Electric thoughts for my conservative loved ones

Australia’s political debate was recently given a high-voltage shock. The Morrison Liberal-National government was preparing to call an election. Bill Shorten was diligently keeping his mouth shut, knowing that Labor was on autopilot to a likely victory.

Then, in his budget reply speech, Bill mentioned electric cars. Of all the topics he raised, that one seems to spark the most discourse.

On that day, as I read the speech, I was sitting in an electric car, or “EV”, doing 120km/h on a Florida freeway. Like Bill, the car was quite literally on autopilot, driving itself entirely. My partner Jessica sat in the drivers seat, monitoring the car’s performance as it watched for humans doing crazy human things.

This particular freeway connects Trump Country and… the rest. Florida is a purple state, with gun-toting, gas-guzzling gated communities a short drive away from  urbane, medium density developments whose residents commute by train.
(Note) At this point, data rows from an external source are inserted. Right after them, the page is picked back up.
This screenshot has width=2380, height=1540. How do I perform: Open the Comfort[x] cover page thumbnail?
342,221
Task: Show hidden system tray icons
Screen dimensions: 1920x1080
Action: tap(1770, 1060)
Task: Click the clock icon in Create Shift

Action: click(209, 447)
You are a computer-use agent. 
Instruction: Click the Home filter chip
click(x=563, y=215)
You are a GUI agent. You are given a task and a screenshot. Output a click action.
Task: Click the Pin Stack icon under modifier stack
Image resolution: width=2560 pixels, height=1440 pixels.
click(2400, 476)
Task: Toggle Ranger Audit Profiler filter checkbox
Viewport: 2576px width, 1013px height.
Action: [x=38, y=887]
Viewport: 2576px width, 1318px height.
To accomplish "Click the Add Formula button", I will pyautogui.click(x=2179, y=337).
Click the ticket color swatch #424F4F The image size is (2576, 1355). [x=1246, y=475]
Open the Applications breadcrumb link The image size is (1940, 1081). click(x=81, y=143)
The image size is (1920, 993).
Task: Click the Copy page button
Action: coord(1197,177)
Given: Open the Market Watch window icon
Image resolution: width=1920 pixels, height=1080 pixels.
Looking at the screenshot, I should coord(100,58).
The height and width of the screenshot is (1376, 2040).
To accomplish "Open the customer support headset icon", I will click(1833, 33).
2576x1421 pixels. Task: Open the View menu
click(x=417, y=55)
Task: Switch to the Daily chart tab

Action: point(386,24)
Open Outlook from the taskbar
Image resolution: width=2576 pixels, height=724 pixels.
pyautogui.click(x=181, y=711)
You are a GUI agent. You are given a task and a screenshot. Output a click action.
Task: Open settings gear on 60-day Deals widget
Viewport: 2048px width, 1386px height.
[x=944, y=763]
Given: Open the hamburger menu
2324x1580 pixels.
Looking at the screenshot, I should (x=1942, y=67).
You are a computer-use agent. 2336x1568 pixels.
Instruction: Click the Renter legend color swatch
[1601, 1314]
Out here, I have experienced first-hand the pain of families and friends being torn apart by the hysterical partisanship Trump cultivates. Healing these rifts is tough. Dinner conversations are delicate affairs, where third rails (immigration, healthcare, trade, and more) must be carefully avoided.

The EV debate in Australia has surprised me, because the tone feels like that which I’ve found in Trumpland. Rather than engaging with the science and economics of EVs, the debate appears to be morphing into a cultural one. Internal combustion engines (ICE) represent some sort of honourable status quo. EVs represent a fad, an “other”, at worst a conspiracy designed to screw the unwary out of their excellent ICEs.

At left, the Model 3 giving a graphical representation of its situational awareness. At right, the simultaneous view out the windshield

As the keeper of a V8 BMW, which I adore, and as someone who has lived with EVs on the East & West coasts of the United States, I can assure you that the conspiracy is operating in reverse.

EVs are, pound for pound, faster, safer, less complicated, more comfortable, cheaper to run, capable of carrying more cargo, and handle more nimbly than ICE cars. Anyone that tells you otherwise has not spent any significant time in a Tesla Model 3. Even the best German ICE engineering cannot overcome the fundamental design advantages of removing a huge, heavy lump of finely-tuned moving parts from the vehicle.

Regardless of whether they are good for the environment, EVs are simply better cars. Yet even when fed with electricity generated by the dirtiest coal power stations, they are vastly less carbon-intensive per unit of distance travelled.

Their only drawback, their sole weakness, is the price of their lithium ion batteries. Yet the price of these batteries is steadily falling, and the point at which they become cheaper than relatively immensely complicated ICE’s is inevitable.

Charging infrastructure is ubiquitous – Even a standard 110v plug in the US can comfortably deliver 7km/h of range at 10 amps, more than enough to cover a light ICE duty cycle. Installation of relatively inexpensive three phase wall chargers can deliver ~35km/h at home. The Tesla Supercharger network delivers an astonishing 800km/h and up, and they are everywhere, even in Australia. No matter where you charge, the price per km travel of electricity is far below that of petroleum.

Ubiquitous superchargers can deliver 800km/h in range

I am fortunate to be a digital nomad, criss-crossing the world and observing a new city almost every week. Compared to what I see on my travels, the dialogue in Australia around energy is like something out of the Stone Age.  Out here, in the rest of the world, the pace of change is astonishing. There is not a single petrol powered motorcycle left on Beijing’s streets. EVs are now the most popular premium vehicle in the United States and European Union. Car parks are full of chargers, while freeways are peppered with EVs driving themselves.

Meanwhile in Australia, smug News Corp pundits are making idiotic quips about EVs shortfalls from… the 90s.

If Bill Shorten wants to shave a few percentage points off my disposable income while he articulates a semi-coherent vision for jolting Australia out of its coal-induced stupor then yes, I’m ok with that. The rest of the world is moving on, at EV speed. Meanwhile, the Liberal-National coalition is running Facebook scare-campaigns promoting the primacy of the ICE.

We are fortunate in Australia to have two broadly competent major parties, who both have a history of “not screwing it up too badly” over the past 40 years. When one of them is running such an appalling backward looking campaign, it is time to give the other one a chance.